Personal information
- Full name: Antonio Soldevilla Castellsagué
- Date of birth: 19 December 1978 (age 47)
- Place of birth: L'Hospitalet, Spain
- Height: 1.85 m (6 ft 1 in)
- Position: Centre-back

Youth career
- Espanyol

Senior career*
- Years: Team / Apps / (Gls)
- 1995–1999: Espanyol B / 76 / (3)
- 1995–1996: → Hospitalet (loan) / 5 / (0)
- 1997–2005: Espanyol / 116 / (3)
- 2005–2006: Poli Ejido / 7 / (0)
- 2006–2007: Apollon Limassol / 0 / (0)
- 2007–2008: Amkar Perm / 5 / (0)
- 2009–2010: Marbella / 8 / (0)
- 2010: Caravaca / 12 / (1)
- 2011: Ontinyent / 8 / (1)
- 2011–2012: Pro Duta / 28 / (2)
- 2013: Alcoyano / 13 / (0)
- 2013–2014: Jove Español / 13 / (2)
- 2014–2015: Eldense / 21 / (1)
- Total:  / 312 / (13)

International career
- 1997: Spain U18 / 3 / (0)
- 1997: Spain U20 / 1 / (0)
- 1998: Spain U21 / 1 / (0)

= Antonio Soldevilla =

Spanish former footballer (born 1978)

Antonio "Toni" Soldevilla Castellsagué (born 19 December 1978) is a Spanish former professional footballer who played as a central defender.

He amassed La Liga totals of 116 games and three goals, all with Espanyol. He added 122 matches and five goals in the Segunda División B where he represented a host of clubs, and also appeared for teams in Russia and Indonesia.

==Club career==
Soldevilla was born in L'Hospitalet de Llobregat, Barcelona, Catalonia.
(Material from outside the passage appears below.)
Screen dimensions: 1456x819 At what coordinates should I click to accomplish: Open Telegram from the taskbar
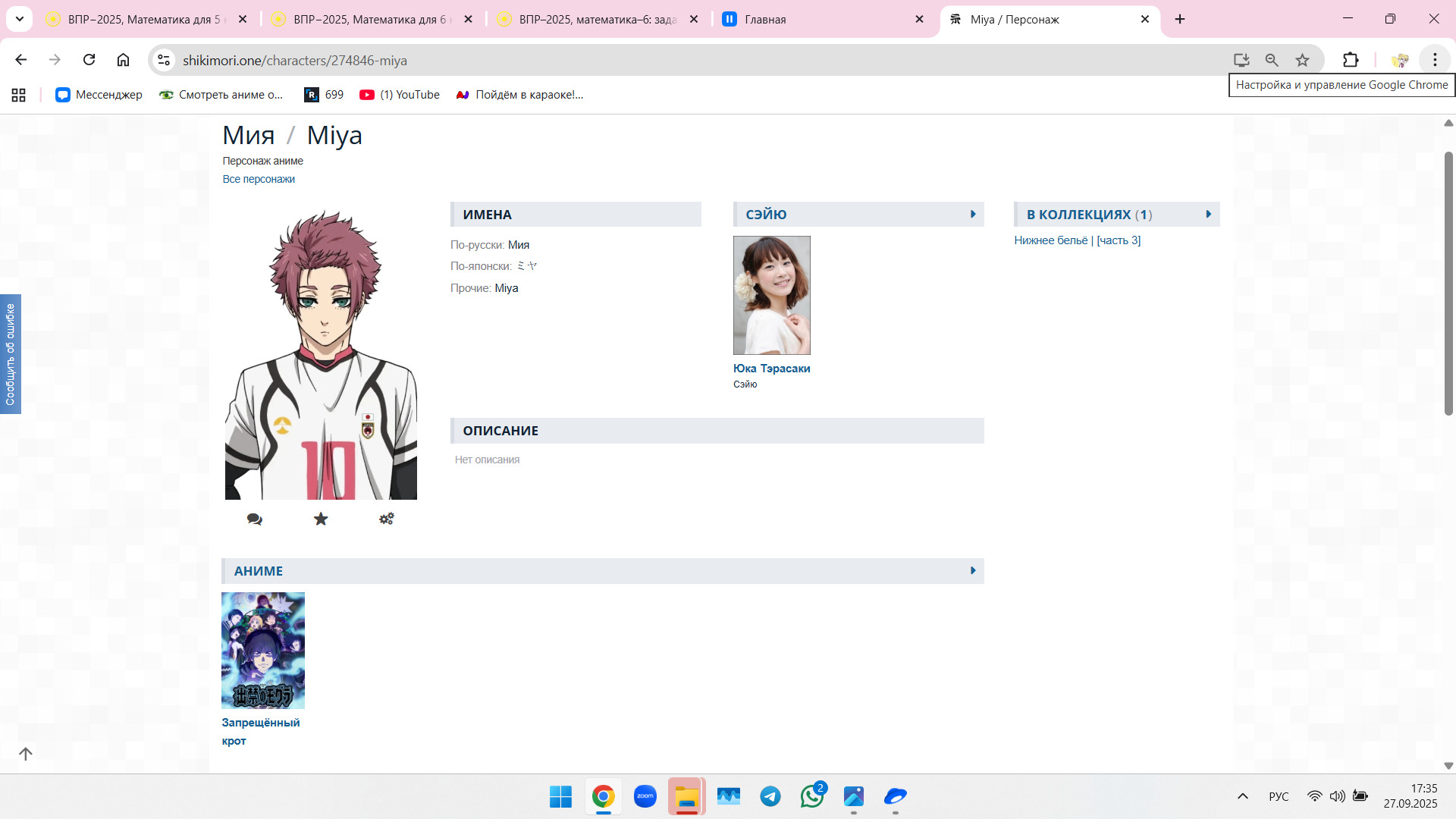pyautogui.click(x=770, y=796)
Brought through the ranks of RCD Espanyol, he made his first-team debut on 19 February 1997 in a 0–2 La Liga home loss against Athletic Bilbao, being sent off in the game. He made 133 competitive appearances for the club with four goals, eventually becoming first-choice while partnering fellow youth graduate Alberto Lopo in the centre and also captaining the squad.

However, Soldevilla grew unsettled and left it in 2005, citing personal reasons; he had already spent several months away from the game during the 2003–04 season. He signed for Segunda División side Polideportivo Ejido midway through 2005–06.

After an unsuccessful trial with Ipswich Town and starting off 2006–07 in Cyprus with Apollon Limassol FC, Soldevilla became the first Spanish player in the Russian Premier League, joining FC Amkar Perm for the start of the 2007 campaign. He was released in early March 2008.

Soldevilla agreed to a contract at UD Marbella of Segunda División B in December 2009, following a one-month trial. He split the following season also in that tier, totalling 20 matches for Caravaca CF and Ontinyent CF.